SOURCE: Dover Area School District



The suit, brought by 11 parents, challenges the Dover Area School District’s adoption last year of an addition to the science curriculum directing teachers — in addition to teaching evolution — to tell students about intelligent design and refer them to an alternative textbook that champions it. Three opposing board members resigned after the vote.

The parents contended that the directive amounted to an attempt to inject religion into the curriculum in violation of the First Amendment. Their case was joined by the American Civil Liberties Union and Americans United for Separation for Church and State, with support from Scott’s organization.

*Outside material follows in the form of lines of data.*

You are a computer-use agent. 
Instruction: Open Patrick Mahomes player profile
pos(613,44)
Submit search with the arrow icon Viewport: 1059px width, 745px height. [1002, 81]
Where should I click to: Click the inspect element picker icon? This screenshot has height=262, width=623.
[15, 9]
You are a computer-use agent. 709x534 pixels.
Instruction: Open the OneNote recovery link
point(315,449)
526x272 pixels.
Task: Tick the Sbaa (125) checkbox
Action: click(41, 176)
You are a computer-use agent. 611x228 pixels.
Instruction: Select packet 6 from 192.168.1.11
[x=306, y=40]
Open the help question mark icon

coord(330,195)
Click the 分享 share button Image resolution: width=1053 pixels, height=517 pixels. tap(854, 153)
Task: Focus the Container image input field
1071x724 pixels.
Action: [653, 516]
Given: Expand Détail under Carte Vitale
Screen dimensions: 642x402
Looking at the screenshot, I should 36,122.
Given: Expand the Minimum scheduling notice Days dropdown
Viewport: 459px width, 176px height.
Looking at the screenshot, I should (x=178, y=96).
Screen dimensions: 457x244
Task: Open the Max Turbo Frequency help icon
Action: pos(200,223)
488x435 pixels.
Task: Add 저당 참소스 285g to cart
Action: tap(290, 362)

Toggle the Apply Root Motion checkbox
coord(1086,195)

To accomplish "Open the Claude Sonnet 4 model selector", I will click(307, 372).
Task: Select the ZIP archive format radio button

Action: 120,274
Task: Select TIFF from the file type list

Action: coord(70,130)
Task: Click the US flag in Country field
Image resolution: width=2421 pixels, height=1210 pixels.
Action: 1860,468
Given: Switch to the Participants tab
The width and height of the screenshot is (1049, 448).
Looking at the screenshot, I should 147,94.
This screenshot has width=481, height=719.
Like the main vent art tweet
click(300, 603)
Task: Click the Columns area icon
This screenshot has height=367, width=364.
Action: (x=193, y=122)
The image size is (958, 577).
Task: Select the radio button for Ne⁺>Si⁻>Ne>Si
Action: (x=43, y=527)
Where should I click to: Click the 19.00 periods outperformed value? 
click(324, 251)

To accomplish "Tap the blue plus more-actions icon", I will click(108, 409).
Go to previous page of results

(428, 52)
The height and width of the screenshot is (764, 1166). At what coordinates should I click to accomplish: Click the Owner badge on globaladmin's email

The school board is being defended pro bono by the Thomas More Law Center, a Christian law firm in Ann Arbor, Mich. The case is being heard without a jury in Harrisburg by U.S. District Judge John Jones III, whom President Bush appointed to the bench in 2002.

Science organizations have generally turned their backs on forums in which they have been challenged to defend Darwinian evolution, on the theory that engaging the intelligent design school in any way is to take its ideas too seriously. For example, when the Kansas Board of Education held hearings this year on new science standards that criticized evolution, science groups boycotted.

The Pennsylvania case, however, gives scientists the chance to go on the attack, forcing intelligent-design advocates to defend their beliefs. But because local school boards have almost complete latitude to set the content of the curriculum, the plaintiffs must navigate a narrow path.

It isn't enough for them to discredit intelligent design — indeed, that is almost irrelevant to the legal question. Instead, what they must do is show that the school board’s decision would have an unconstitutionally religious purpose and effect, Scott said.

Even so, Scott and others make no bones about their principal motivation: Intelligent design as science is bogus, they insist, and teaching it is a grave disservice to students.


“Intelligent design is simply the most recent version of creationism, which is admittedly a religious concept,” said Alan Leshner, chief executive of the American Academy for the Advancement of Science and publisher of the journal Science. “There is no scientific basis to intelligent design.”